More and more Brits seem to be turning their backs on owning second homes abroad and are now buying in the UK. Estate agents, Savills claim that there has been a sharp growth in the sales and demand of second homes in the UK due to a weaker sterling and the availability of more affordable UK properties. According to data to be release by Savills later this week, second homes’ sales worth £500,000 and above grew by 40 per cent in the last three months of 2009 compared to the three-year average. This compares with an uplift of just 10 per cent in total prime regional transactions.
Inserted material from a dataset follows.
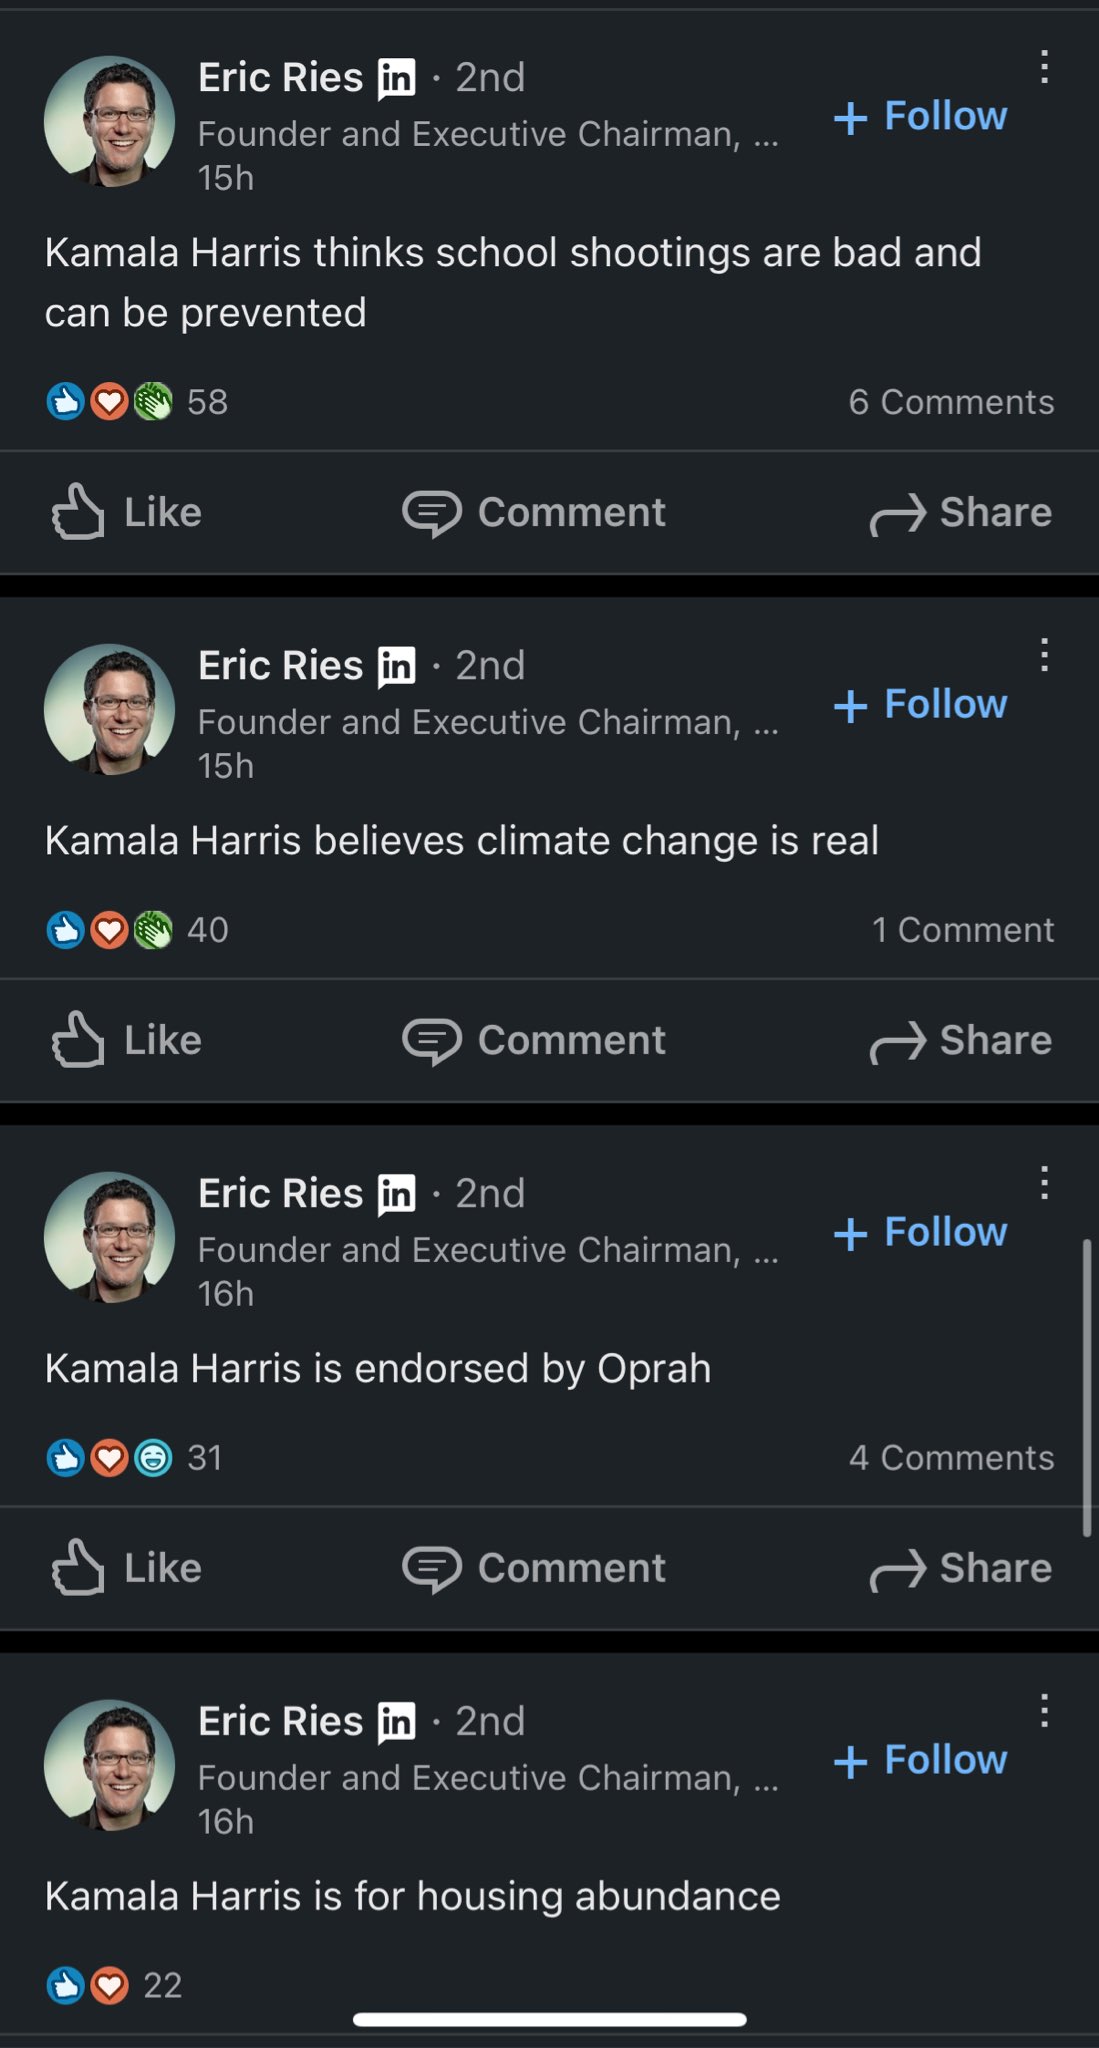
Task: Follow Eric Ries on the housing abundance post
Action: tap(921, 1760)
Cornwall appears to be the most popular second home destination in UK with annual house price growth at 16.6 per cent as compared to the overall prime regional second homes market at 5.21 per cent . Second home ownership in Cornwall is only marginally lower than that of primary residency properties with 43 per cent of prime stock in Cornwall sold to second home buyers.
Sales in the traditionally strong market of Fife, Scotland, where second homes account for 25 per cent of prime properties was weak with 0.8 per cent growth and a 19 per cent house price growth.
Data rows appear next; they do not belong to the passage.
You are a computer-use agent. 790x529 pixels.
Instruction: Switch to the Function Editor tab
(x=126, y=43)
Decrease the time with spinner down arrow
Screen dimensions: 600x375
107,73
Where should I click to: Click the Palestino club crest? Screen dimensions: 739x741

Almost 90 per cent of second homes in Cornwall and other UK second home destinations are domestic and emanate from the wealth of London’s financial sector which has led to some of the most volatile price fluctuations of the downturn. Buyers’ from the ‘City’ (London’s financial sector) accounted for 38 per cent of second home sales and 55 per cent of second home sales between £1m- £2m.
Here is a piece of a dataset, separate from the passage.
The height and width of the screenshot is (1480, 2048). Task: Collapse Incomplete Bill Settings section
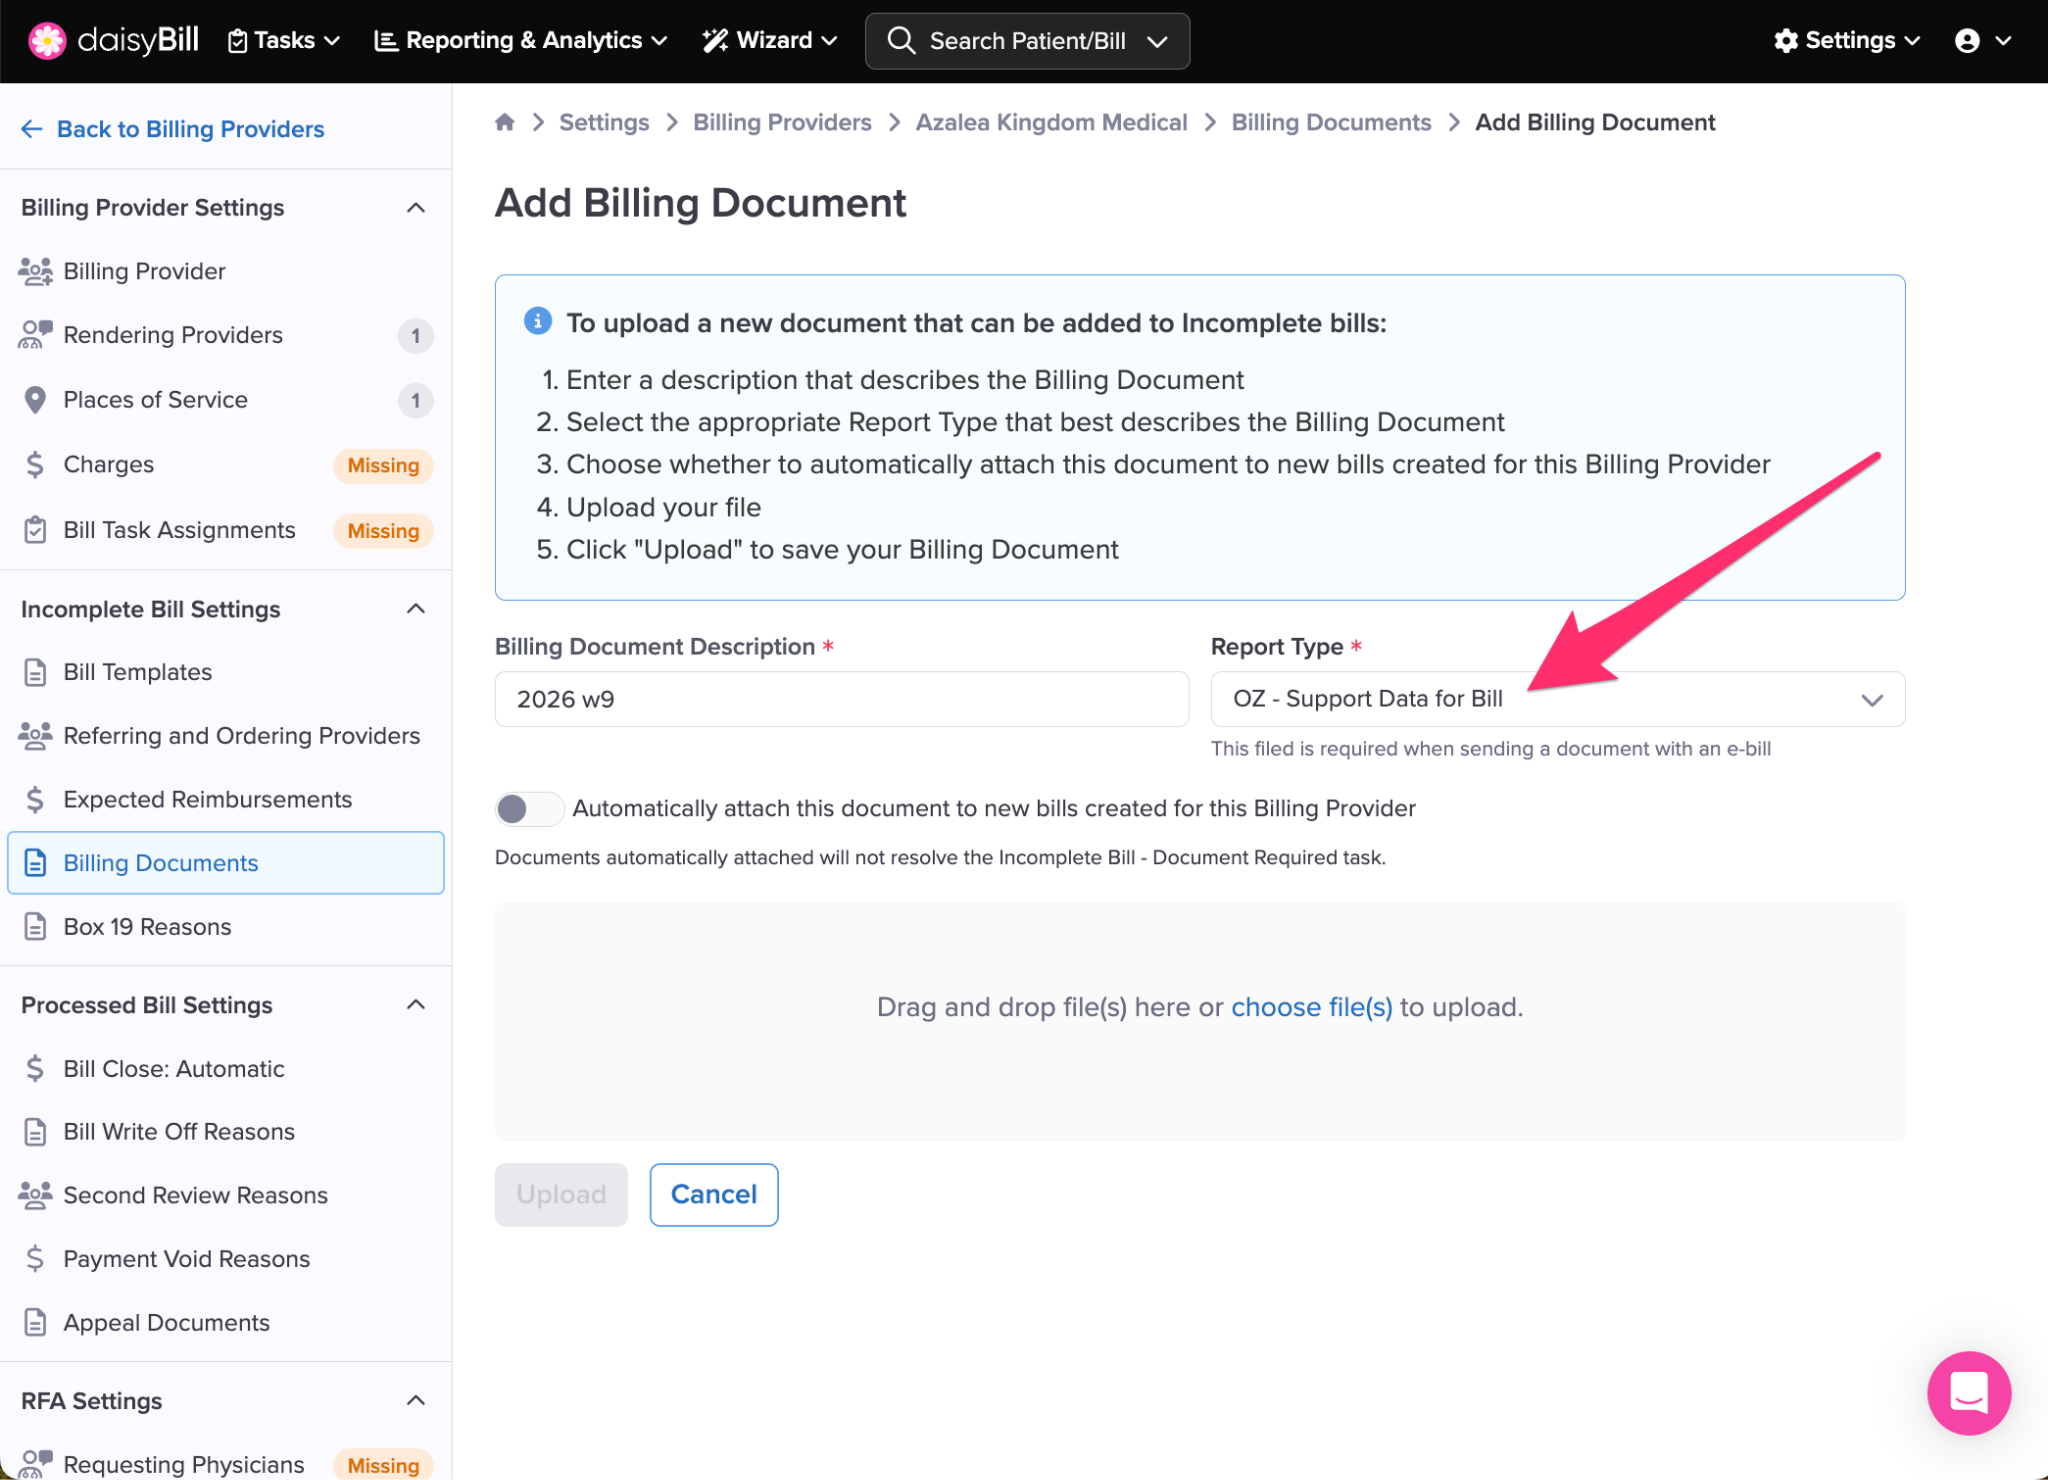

Lucian Cook, director at Savills, said “Early signs this year are that second home turnover is back in lin e with the market average, though it is too early to get a firm read of how the election and increased taxes and the City bonus factor will affect the market.”
Martin Lamb, head of Savills Exeter, said: “The top end of our market is driven by cash and prices for the best properties are hardly off 2007 values. We now have far more buyers out looking for second homes worth £2m than we have buyers looking for more modestly priced homes to live in.”